When creating Chronicle, there were a lot of use cases that we were able to foresee in the development phase.  For example, we incorporated the audio functionality because we knew it would be an ideal way to capture a student’s fluency during Reading Workshop.  Additionally, there have been many times that I’ve been conferring with students when I wished I could just easily snap a photo of a student’s work to either document progress, communicate a need, etc.  From there came the ability to take picture notes.  And those presentations of my fifth graders’ science fair projects, well, I knew I wanted a simple way to record them, and if I wished, to share a child’s presentation with a parent saying something like, “Hey Mr. and Mrs.
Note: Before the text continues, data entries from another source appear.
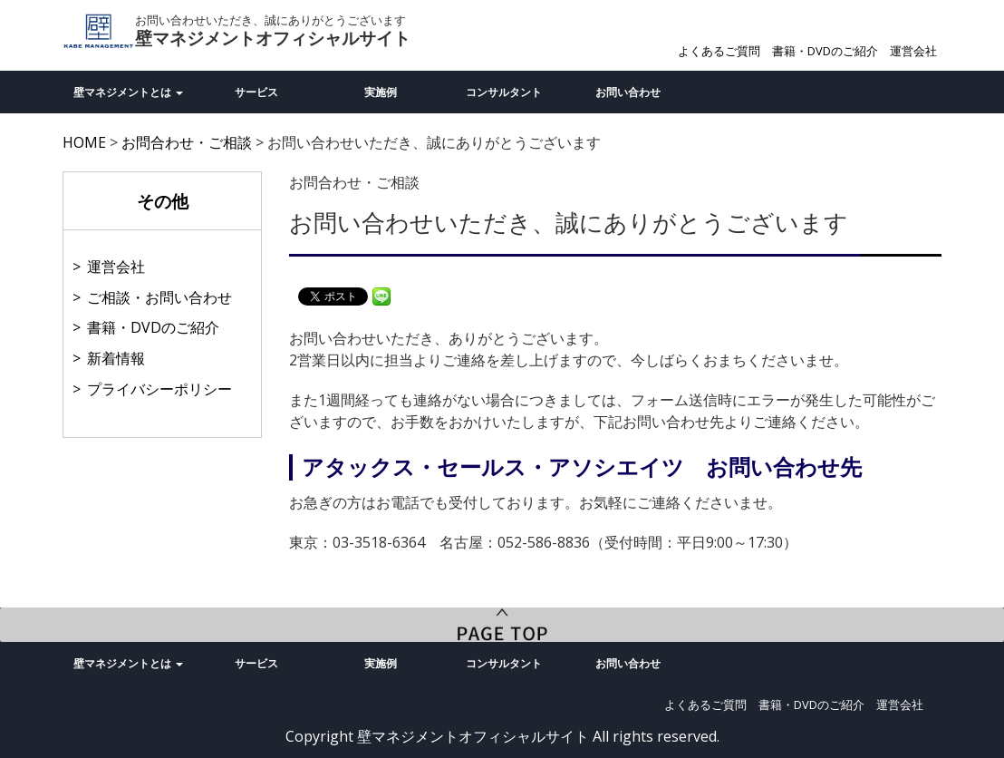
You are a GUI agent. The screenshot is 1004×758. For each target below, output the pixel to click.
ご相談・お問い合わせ (159, 297)
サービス (256, 92)
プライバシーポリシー (159, 389)
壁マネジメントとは (128, 92)
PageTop (502, 624)
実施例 (380, 92)
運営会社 (913, 51)
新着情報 (116, 358)
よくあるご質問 (719, 51)
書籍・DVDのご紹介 (825, 51)
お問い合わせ (628, 92)
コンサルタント (504, 92)
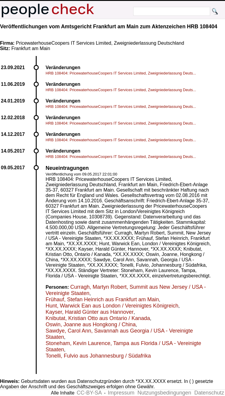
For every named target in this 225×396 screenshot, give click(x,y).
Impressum (121, 393)
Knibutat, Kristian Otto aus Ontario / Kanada (98, 318)
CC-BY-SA (89, 393)
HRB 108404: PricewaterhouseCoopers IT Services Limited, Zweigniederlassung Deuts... (121, 73)
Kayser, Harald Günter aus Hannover (90, 312)
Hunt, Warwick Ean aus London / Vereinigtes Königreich (112, 306)
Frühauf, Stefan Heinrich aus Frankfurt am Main (102, 299)
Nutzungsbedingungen (164, 393)
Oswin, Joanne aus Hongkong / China (91, 324)
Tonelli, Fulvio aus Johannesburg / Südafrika (98, 356)
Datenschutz (209, 393)
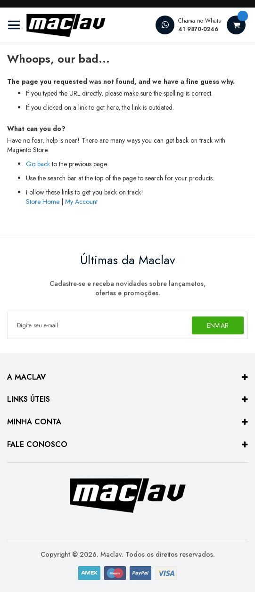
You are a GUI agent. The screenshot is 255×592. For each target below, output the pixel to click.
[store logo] (56, 25)
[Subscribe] (218, 325)
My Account (81, 201)
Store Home (42, 201)
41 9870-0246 (198, 29)
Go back (38, 164)
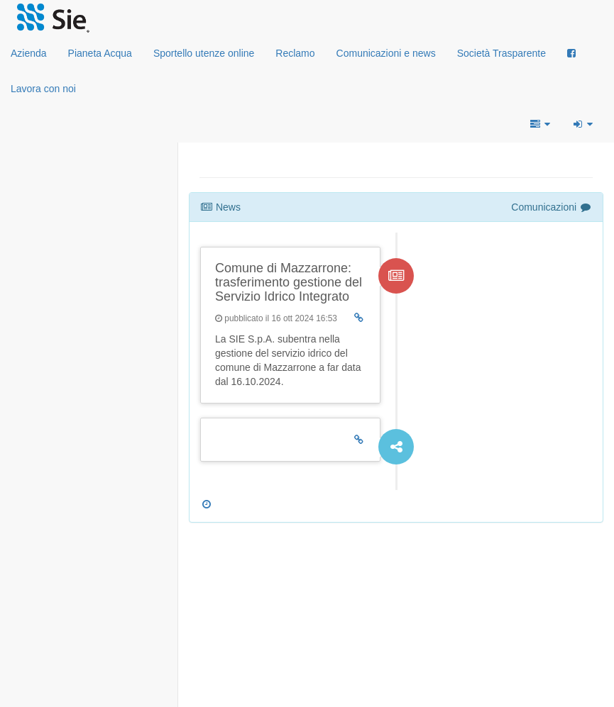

Smith, I just wanted to let you know what a great job Billy did on the presentation of his project.  Take a look!”

However, during the piloting of Chronicle, there were a lot of use cases that I didn’t foresee, such as the use of the Traffic Light System as a behavior management tool.  I decided to use it one day to monitor stamina during independent reading.  I scanned the classroom, and for the few students who continually struggled during independent reading without getting distracted or distracting others, I pulled them to the side to let them know my observations and how I would have to unfortunately give them a red traffic light, as well as that I would be using these traffic lights to keep track of their progress in this area.   What surprised me was not that they stayed on task for the rest of independent reading that day, but when the next day came, a couple of them asked me if they were still in the “red zone” (their words).  I told them that I needed to see a week of good, solid, focused independent reading before I changed their color to green.

Were they perfect during independent reading from then on? No, not perfect, but markedly better.  Their exposure to text increased significantly during this time, and I was able to more efficiently work with other individuals and small groups.

I then thought about trying this in other areas, such as some of the learning behavior descriptors found on our report cards.  One, in particular, reads something like, “Organizes materials and is prepared for class.”  Now I’ve tried plenty of behavior modification plans throughout the years to help with organization, but the traffic lights truly surprised me how it motivated the students to keep their desks more tidy.

So I figured I would leave this blog post open to anyone who’d like to share effective ways they’ve found in using some of the features of Chronicle.  Hopefully, we can all learn from each other!